このため、検出すべき欠陥の種類や形状は、装置導入前に整理しておき、検出が必要な欠陥に対して検出素子の選定、構成、ノイズの除去を行うバンドパスフィルターの定数も検出が必要な欠陥に対して最適な値にしておく必要がある。すなわち、検出したい欠陥の形状の出力が小さくなってしまうことがないようにし、さらに、必要な閾値を設定できるように閾値を予め定めておく必要がある。
このように、漏洩磁束式検査装置は、できるだけ多くの欠陥形状に適合させることが望まれているが、被検査体である鋼板に磁界をかける磁極を欠陥の流れ方向(鋼板の搬送方向)に配置した構成では、例えば、被検査体である鋼板が移動する方向に長く伸びた欠陥は、その信号が、同じ欠陥体積の他の形状の欠陥を同一処理した信号より小さくなる傾向がある。また、前述したようにハイパス側の下限カットオフ周波数を高くすることで小さい欠陥の検出には有利になるが、移動方向に長い欠陥などの変化の緩い欠陥には有利に働かない。したがって、全ての形状の欠陥を高精度で検出することは極めて困難である。
本発明はかかる事情に鑑みてなされたものであって、欠陥の検出範囲を広げて高精度で欠陥を検出することができる漏洩磁束式検査装置および検査方法を提供することを課題とする。
上記課題を解決するため、本発明は、強磁性体金属からなる被検査体を磁化する磁化器と、前記磁化器により磁化された被検査体の表面または内部に存在する欠陥に起因する漏洩磁束を検出する検出器と、前記検出器からの検出信号を処理して被検査体の表面または内部に存在する欠陥を検出する欠陥検出ユニットとを具備し、前記欠陥検出ユニットは、2つ以上のバンドパスフィルターを並列させ、少なくとも、第1のバンドパスフィルターにより前記検出信号から相対的に低周波数側の周波数範囲の信号を通過させてその周波数範囲から欠陥を検出する低周波数側欠陥検出部と、第2のバンドパスフィルターにより前記検出信号から相対的に高周波数側の周波数範囲を通過させてその周波数範囲から欠陥を検出する高周波数側欠陥検出部とを有し、前記低周波数側欠陥検出部と前記高周波数側欠陥検出部とで欠陥の大きさの特徴を検出することを特徴とする漏洩磁束式検査装置を提供する。
また、本発明は、強磁性体金属からなる被検査体を磁化器により磁化し、被検査体の表面または内部に存在する欠陥に起因する漏洩磁束を検出器により検出し、前記検出器からの検出信号を処理して被検査体の表面または内部に存在する欠陥を検出する漏洩磁束式検査方法であって、2つ以上のバンドパスフィルターを並列させ、少なくとも、第1のバンドパスフィルターにより前記検出信号から相対的に低周波数側の周波数範囲の信号を通過させてその周波数範囲から欠陥を検出する低周波数側欠陥検出部と、第2のバンドパスフィルターにより前記検出信号から相対的に高周波数側の周波数範囲を通過させてその周波数範囲から欠陥を検出する高周波数側欠陥検出部とを用い、欠陥の大きさの特徴を検出することを特徴とする漏洩磁束式検査方法を提供する。
本発明において、前記低周波数側欠陥検出部は、欠陥の長さに見合った周波数成分を抽出して被検査体移動方向に長い欠陥を検出するものとすることができる。
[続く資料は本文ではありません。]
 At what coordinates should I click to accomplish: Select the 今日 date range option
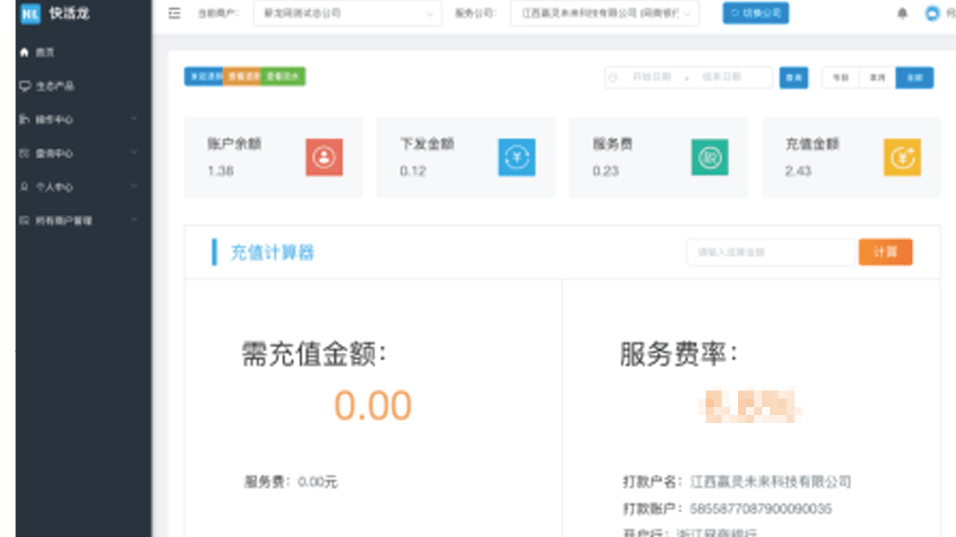click(x=841, y=78)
この場合に、前記低周波数側欠陥検出部の出力を用いて、欠陥の長さの判定を行い、前記高周波数側欠陥検出部の出力および前記低周波側欠陥検出部の出力を用いて、欠陥の長さを含めた大きさの判定を行うようにすることができる。また、前記低周波数側欠陥検出部は、欠陥の大きさに見合った周波数成分の信号を時間経過に合わせて加算していき、上に凸または下に凸の信号を形成し、その長さに対応する時間に基づいて欠陥の長さを算出するようにしてもよい。さらに、前記高周波数側検出部の第2のバンドパスフィルターは、ハイパス側の下限カットオフ周波数が、検出したい欠陥長さの通過時間を一波長とした正弦波の周波数相当以上とすることが好ましい。装置により多少異なるので、実験により最適値を決めるとよい。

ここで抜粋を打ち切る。